With the above in-mind this slight adjustment down is not a bad thing, as it will help the market move and continue to build on the positive sentiment that many agents are seeing in the early Spring months. The UK housing market is build on confidence and emotion – this is how many buyers take their decisions and we are already seeing first time buyers, YES first time buyers who can afford to buy and are accepting of the new “normal”, having not experienced the extreme low rates of past years.



Anthony Codling, Managing Director of equity research at “RBC Capital Markets” is optimistic.

“Mortgage approvals are increasing, wages are rising and in our view mortgage rates are more likely to fall than rise in the coming months, therefore looking forward we believe the housing markets glass to be half full rather than half empty
“Once a rate cut appears firmly on the horizon and more mortgage rates start with a 3, we expect stronger demand to push UK prices 3% higher this year.”

Iain McKenzie, Chief Executive of The Guild of Property Professionals 

“News that house prices may be slowing contradicts the current heightened sense of activity in the market, but other lenders such as Nationwide are also seeing the same trend,” he says. “The property market is still in recovery, and we are likely to see ebbs and flows through the year as buyers navigate challenging living costs.

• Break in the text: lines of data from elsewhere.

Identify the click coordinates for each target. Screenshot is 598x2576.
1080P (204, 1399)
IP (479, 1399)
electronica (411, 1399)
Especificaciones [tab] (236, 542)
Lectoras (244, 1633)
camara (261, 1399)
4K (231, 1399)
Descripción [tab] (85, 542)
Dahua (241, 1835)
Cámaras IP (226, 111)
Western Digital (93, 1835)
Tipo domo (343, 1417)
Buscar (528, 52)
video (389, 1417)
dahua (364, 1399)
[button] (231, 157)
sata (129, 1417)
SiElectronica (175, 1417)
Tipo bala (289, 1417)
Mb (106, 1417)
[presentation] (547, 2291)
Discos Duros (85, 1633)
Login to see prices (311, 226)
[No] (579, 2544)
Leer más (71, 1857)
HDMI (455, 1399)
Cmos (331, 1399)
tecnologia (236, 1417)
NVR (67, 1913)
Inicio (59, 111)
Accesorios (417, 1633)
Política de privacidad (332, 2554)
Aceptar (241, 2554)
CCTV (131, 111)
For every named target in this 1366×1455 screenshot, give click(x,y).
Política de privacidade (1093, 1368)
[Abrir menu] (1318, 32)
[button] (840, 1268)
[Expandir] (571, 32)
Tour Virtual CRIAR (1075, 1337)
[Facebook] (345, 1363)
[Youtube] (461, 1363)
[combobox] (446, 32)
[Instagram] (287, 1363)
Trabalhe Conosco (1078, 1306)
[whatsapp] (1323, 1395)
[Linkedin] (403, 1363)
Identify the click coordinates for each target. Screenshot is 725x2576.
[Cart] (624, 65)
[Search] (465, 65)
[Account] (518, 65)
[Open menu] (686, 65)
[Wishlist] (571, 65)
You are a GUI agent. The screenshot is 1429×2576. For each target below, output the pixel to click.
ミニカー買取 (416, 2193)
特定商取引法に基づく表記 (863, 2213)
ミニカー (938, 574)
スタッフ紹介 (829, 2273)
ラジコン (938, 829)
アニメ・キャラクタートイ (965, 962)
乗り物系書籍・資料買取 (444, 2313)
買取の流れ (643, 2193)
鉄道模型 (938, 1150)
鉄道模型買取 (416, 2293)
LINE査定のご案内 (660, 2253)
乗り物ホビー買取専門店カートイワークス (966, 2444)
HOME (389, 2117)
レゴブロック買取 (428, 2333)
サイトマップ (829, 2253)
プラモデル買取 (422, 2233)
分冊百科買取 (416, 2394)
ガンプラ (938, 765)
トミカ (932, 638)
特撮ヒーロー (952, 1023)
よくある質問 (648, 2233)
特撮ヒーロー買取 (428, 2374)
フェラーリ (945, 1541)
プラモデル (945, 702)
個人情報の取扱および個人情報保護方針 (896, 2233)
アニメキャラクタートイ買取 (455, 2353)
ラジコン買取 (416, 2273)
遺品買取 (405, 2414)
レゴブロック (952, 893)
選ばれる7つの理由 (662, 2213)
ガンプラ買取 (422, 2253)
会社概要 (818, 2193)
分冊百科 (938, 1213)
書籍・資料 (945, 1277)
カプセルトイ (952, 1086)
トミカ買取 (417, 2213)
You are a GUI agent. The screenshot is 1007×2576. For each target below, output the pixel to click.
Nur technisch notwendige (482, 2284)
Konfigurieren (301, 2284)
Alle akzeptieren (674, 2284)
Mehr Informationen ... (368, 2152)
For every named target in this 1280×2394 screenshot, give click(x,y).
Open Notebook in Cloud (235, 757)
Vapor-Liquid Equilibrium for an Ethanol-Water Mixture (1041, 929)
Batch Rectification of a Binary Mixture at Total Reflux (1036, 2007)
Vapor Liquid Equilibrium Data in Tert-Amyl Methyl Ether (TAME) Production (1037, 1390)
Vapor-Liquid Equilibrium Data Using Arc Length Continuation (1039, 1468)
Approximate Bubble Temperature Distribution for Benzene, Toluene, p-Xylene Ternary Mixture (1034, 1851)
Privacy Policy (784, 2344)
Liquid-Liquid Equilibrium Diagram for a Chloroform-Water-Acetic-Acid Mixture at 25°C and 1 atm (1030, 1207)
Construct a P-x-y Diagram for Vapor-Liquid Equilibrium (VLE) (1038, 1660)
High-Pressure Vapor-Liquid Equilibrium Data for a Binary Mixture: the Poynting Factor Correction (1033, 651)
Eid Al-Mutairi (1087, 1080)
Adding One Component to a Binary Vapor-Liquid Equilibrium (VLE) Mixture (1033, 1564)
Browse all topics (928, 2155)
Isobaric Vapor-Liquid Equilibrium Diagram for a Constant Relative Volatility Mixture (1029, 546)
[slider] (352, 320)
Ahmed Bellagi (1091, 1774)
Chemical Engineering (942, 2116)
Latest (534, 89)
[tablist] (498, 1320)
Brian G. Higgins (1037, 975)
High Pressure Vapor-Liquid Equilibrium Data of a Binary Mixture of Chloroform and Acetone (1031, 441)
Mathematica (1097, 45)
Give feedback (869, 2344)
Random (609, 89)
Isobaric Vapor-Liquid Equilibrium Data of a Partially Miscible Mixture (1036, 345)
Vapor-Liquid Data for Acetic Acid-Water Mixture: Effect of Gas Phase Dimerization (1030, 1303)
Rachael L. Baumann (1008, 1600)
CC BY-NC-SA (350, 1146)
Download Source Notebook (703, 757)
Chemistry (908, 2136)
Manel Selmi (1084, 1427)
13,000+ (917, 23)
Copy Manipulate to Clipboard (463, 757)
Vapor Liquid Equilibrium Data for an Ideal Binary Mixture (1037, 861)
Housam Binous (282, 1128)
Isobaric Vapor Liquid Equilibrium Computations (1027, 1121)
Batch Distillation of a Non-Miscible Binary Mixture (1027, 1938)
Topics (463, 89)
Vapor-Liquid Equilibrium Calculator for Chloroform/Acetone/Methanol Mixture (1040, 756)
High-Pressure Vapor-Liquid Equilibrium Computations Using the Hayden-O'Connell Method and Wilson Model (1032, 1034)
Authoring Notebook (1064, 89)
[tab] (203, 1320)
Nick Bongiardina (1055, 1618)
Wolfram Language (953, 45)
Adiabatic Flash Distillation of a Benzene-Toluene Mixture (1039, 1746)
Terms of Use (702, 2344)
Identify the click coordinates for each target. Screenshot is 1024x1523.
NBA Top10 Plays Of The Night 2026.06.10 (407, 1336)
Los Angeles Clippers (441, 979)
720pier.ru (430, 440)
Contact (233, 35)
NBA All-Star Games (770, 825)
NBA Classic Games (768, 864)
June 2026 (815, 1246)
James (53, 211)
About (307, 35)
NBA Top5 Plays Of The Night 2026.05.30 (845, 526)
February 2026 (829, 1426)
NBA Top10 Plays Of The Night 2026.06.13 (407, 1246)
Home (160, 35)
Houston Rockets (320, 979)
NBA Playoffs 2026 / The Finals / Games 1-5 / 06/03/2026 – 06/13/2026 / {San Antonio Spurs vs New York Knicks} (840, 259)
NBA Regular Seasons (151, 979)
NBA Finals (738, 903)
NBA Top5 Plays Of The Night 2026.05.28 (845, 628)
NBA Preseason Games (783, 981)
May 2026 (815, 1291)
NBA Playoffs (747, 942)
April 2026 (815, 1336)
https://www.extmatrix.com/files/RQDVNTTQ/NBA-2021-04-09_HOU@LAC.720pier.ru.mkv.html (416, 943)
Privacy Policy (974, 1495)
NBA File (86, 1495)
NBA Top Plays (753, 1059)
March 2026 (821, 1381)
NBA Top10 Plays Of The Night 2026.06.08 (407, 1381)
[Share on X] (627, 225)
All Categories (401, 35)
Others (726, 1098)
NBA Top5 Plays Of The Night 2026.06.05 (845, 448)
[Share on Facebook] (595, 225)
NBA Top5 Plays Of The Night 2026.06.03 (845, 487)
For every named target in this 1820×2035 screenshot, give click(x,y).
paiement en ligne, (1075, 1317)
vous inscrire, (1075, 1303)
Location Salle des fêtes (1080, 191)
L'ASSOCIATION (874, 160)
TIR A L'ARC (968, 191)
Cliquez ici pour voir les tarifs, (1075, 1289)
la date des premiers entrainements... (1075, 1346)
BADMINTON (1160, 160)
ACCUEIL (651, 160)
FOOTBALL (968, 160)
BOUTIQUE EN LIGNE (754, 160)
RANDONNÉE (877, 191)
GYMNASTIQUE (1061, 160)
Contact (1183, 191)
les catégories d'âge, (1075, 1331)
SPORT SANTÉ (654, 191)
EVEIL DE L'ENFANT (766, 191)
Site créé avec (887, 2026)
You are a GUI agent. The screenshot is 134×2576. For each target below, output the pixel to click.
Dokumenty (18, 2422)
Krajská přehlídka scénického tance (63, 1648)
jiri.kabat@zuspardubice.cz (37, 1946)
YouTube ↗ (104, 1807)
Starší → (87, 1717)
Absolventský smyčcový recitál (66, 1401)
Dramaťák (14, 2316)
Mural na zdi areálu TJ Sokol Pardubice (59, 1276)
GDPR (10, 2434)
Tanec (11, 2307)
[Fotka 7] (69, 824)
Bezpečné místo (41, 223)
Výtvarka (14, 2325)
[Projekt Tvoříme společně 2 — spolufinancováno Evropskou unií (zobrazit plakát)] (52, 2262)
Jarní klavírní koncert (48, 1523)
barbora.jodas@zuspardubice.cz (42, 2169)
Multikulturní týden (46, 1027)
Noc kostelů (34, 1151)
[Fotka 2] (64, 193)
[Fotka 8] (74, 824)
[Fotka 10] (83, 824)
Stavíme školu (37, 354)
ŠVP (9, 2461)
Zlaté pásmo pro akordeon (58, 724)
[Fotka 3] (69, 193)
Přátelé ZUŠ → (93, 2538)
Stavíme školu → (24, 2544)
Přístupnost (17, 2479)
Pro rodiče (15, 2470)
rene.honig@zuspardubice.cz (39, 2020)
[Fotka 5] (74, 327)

“The healthy level of mortgage approvals is a far cry from the position at the start of last year, and it is encouraging to see that buyers are finding it easier to get lenders on their side.

“We anticipate that the coming months will see demand increase further still. Buyers typically prefer to move during the warmer months, and in turn this will increase competition and bolster house prices.”

Jason Tebb, President of OnTheMarket, adds: 

“Activity continues to pick up with more enquiries and stock coming to market, as you would expect at this time of year. Buyer confidence is further boosted by cheaper mortgage rates and the expectation that they will come down further.

“However, any price rises will be tempered by what buyers can afford. After many hikes in base rate before it stabilised at 5.25%, borrowers are having to get used to paying more.”